From: Rafael J. Wysocki
Date: Fri May 09 2025 - 12:41:31 EST
On Fri, May 9, 2025 at 12:55 PM Lukasz Luba <lukasz.luba@xxxxxxx> wrote:
>
> Hi Changwoo,
>
> On 5/7/25 02:47, Changwoo Min wrote:
> > The sched_ext schedulers [1] currently access the energy model through the
> > debugfs to make energy-aware scheduling decisions [2]. The userspace part
> > of a sched_ext scheduler feeds the necessary (post-processed) energy-model
> > information to the BPF part of the scheduler.
> >
> > However, there is a limitation in the current debugfs support of the energy
> > model.

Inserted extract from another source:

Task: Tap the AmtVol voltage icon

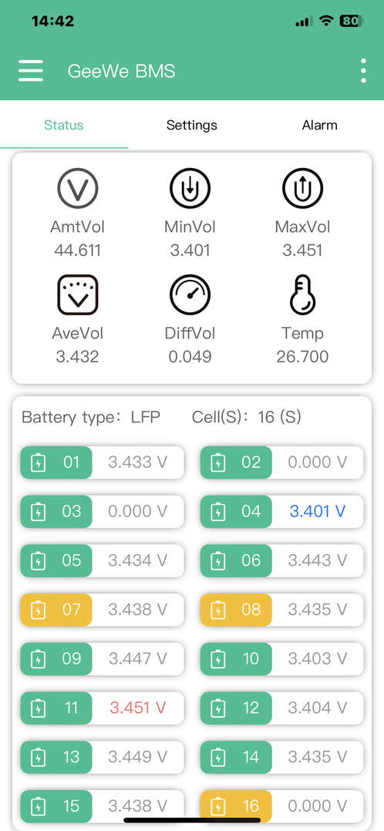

When the energy model is updated (em_dev_update_perf_domain), there
> > is no way for the userspace part to know such changes (besides polling the
> > debugfs files).
> >
> > Therefore, add inotify support (IN_MODIFY) when the energy model is updated.

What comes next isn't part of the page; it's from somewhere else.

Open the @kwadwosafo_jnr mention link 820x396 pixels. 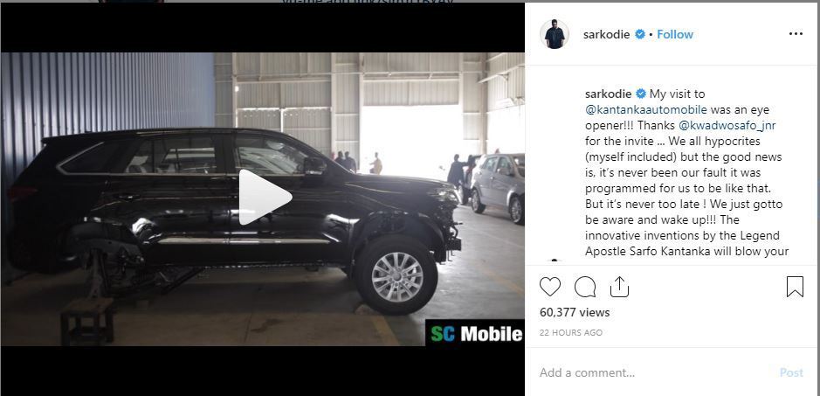(724, 126)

> > With this inotify support, the directory of an updated performance domain
> > (e.g., /sys/kernel/debug/energy_model/cpu0) and its parent directory (e.g.,
> > /sys/kernel/debug/energy_model) are inotified. Therefore, a sched_ext
> > scheduler (or any userspace application) monitors the energy model change
> > in userspace using the regular inotify interface.
> >
> > Note that accessing the energy model information from userspace has many
> > advantages over other alternatives, especially adding new BPF kfuncs. The
> > userspace has much more freedom than the BPF code (e.g., using external
> > libraries and floating point arithmetics), which may be infeasible (if not
> > impossible) in the BPF/kernel code.
> >
> > [1] https://lwn.net/Articles/922405/
> > [2] https://github.com/sched-ext/scx/pull/1624
> >
> > Signed-off-by: Changwoo Min <changwoo@xxxxxxxxxx>
> > ---
> >
> > ChangeLog v1 -> v2:
> > - Change em_debug_update() to only inotify the directory of an updated
> > performance domain (and its parent directory).

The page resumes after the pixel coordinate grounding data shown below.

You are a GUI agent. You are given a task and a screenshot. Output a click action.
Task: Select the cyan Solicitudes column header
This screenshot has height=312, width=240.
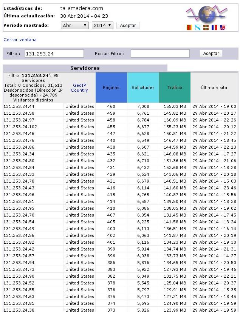pyautogui.click(x=143, y=88)
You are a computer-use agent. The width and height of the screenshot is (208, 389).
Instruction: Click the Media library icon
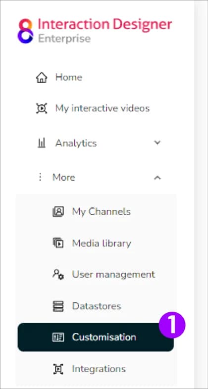click(58, 243)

> > - Move the em_debug_update() call outside of the mutex lock.
> > - Update the commit message to clarify its motivation and what will be
> > inotified when updated.
> >
> > kernel/power/energy_model.c | 12 ++++++++++++
> > 1 file changed, 12 insertions(+)
> >
>
> I have discussed that with Rafael and we have similar view.
> The EM debugfs is not the right interface for this purpose.
>
> A better design and mechanism for your purpose would be the netlink
> notification. It is present in the kernel in thermal framework
> and e.g. is used by Intel HFI
> - drivers/thermal/intel/intel_hfi.c
> - drivers/thermal/thermal_netlink.c
> It's able to send to the user space the information from FW about
> the CPUs' efficiency changes, which is similar to this EM modification.
In addition, after this patch
https://lore.kernel.org/linux-pm/3637203.iIbC2pHGDl@xxxxxxxxxxxxx/
which is about to get into linux-next, em_dev_update_perf_domain()
will not be the only place where the Energy Model can be updated.
Thanks!